To verify optimal performance when using distributed training, NCCL tests can also be run to measure the bandwidth between nodes and GPUs on the cluster. Here we use a set of scripts that allow us to verify distributed all-reduce performance on the cluster using scripts from the azurehpc collection of scripts. Specifically, we can test NCCL tests without Slurm, using Slurm, and using Slurm with containers.
Connect to the scheduler node via SSH. You can get the IP address of the scheduler node from the CycleCloud web app by clicking on “scheduler” node which brings up a new lower pane, then clicking on “Connect” (see figure below), or it will be 10.50.0.5 if the same IPs are used as provided in the .envrc-template.

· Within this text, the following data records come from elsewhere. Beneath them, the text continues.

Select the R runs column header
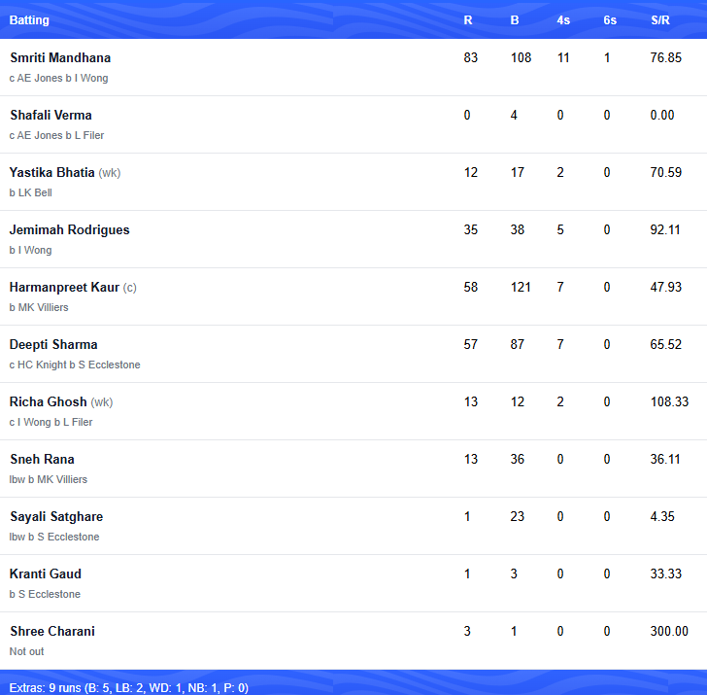 click(x=468, y=19)
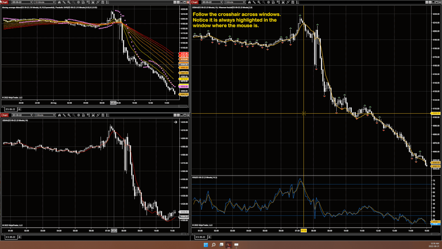Open drawing tools in the 10 Minute chart

pyautogui.click(x=63, y=2)
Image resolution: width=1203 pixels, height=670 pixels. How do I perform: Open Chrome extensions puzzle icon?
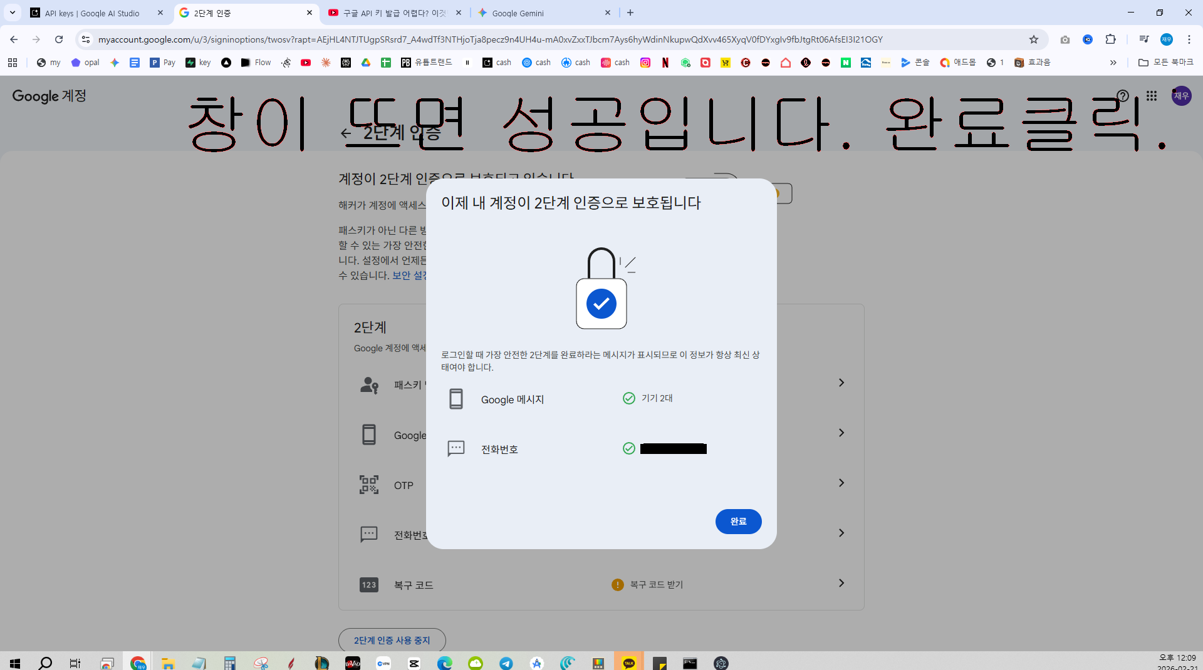click(1110, 39)
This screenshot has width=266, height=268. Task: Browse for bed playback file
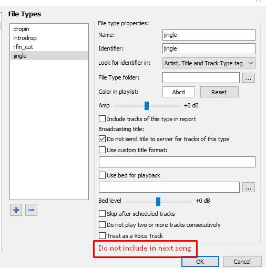click(x=249, y=187)
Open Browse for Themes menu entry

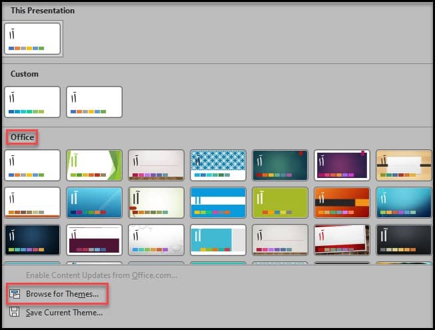62,293
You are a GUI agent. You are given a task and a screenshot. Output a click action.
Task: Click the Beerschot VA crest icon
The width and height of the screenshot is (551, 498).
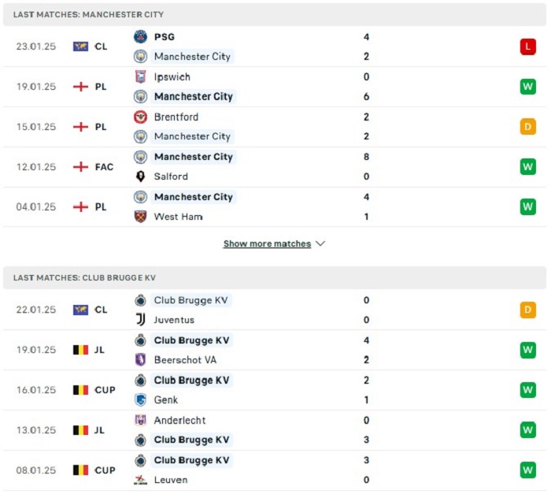tap(140, 360)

CycleCloud webapp cluster administration panes.
$ ssh -i cyclecloud@
Then connect to a compute node because one of the steps requires a GPU to be available.
$ slogin slurm-hpc-pg0-1
Clone the Git repo and cd to the directory nccl-tests:
$ git clone https://github.com/yosoyjay/cyclecloud-llm.git
$ cd cyclecloud-llm/nccl-tests
A convenience script make-hostfile.py is provided to create a hostfile from output of sinfo which lists the nodes to be used in in the test not launched with Slurm.
$ python make-hostfile.py
Next, run the all reduce test without Slurm. The output logs printed to stdout should show all reduce bandwidth greater than 185 GB/s for two or more nodes for the largest message sizes. E.g.
...
2147483648 536870912 float sum 21495 99.91 187.33 5e-07 21563 99.59 186.74 5e-07
4294967296 1073741824 float sum 42741 100.49 188.42 5e-07 42679 100.63 188.69 5e-07
8589934592 2147483648 float sum 84929 101.14 189.64 5e-07 85013 101.04 189.45 5e-07
...
To test on two nodes (16 GPUs):
$ all-reduce.sh 16 hostfiles.txt
Next run NCCL tests with Slurm on NP processors:
$ sbatch -N $NP all-reduce.sh
And, finally, run NCCL tests with Slurm and containers on NP processors:
$ sbatch -N $NP all-reduce-containers.sh
Benchmarking / training a Large Language Model (OPT-175B)
As an example, we’ll benchmark a smaller 175M parameter version of a 175B parameter LLM on 16 A100 GPUs using Metaseq and following the directions in the Metaseq README. Note that this example does not use containerized models, but the cluster is configured to support such workloads.
Prepare the environment
Now the Python environment can be created and populated with the required libraries.
Step 1. Create Python environment
This benchmark is run on bare metal in a Python virtual environment following the instructions in the Metaseq README.
Here we install Python environment using miniconda:
$ curl -fsO https://repo.anaconda.com/miniconda/Miniconda3-latest-Linux-x86_64.sh
$ bash Miniconda3-latest-Linux-x86_64.sh -b -p $HOME/miniconda
$ $HOME/miniconda/bin/conda init
Create and activate conda environment:
$ source $HOME/.bashrc
$ conda create -y -c conda-forge --name fairseq python=3.9
$ conda activate fairseq
Then, install the prerequisites pip.
The the version of torch specified in the requirements should match the CUDA version of the VM. Check CUDA version with nvcc –version and then install the appropriate version of torch, e.g.: CUDA 11.6 -> torch==1.10.0+cu116.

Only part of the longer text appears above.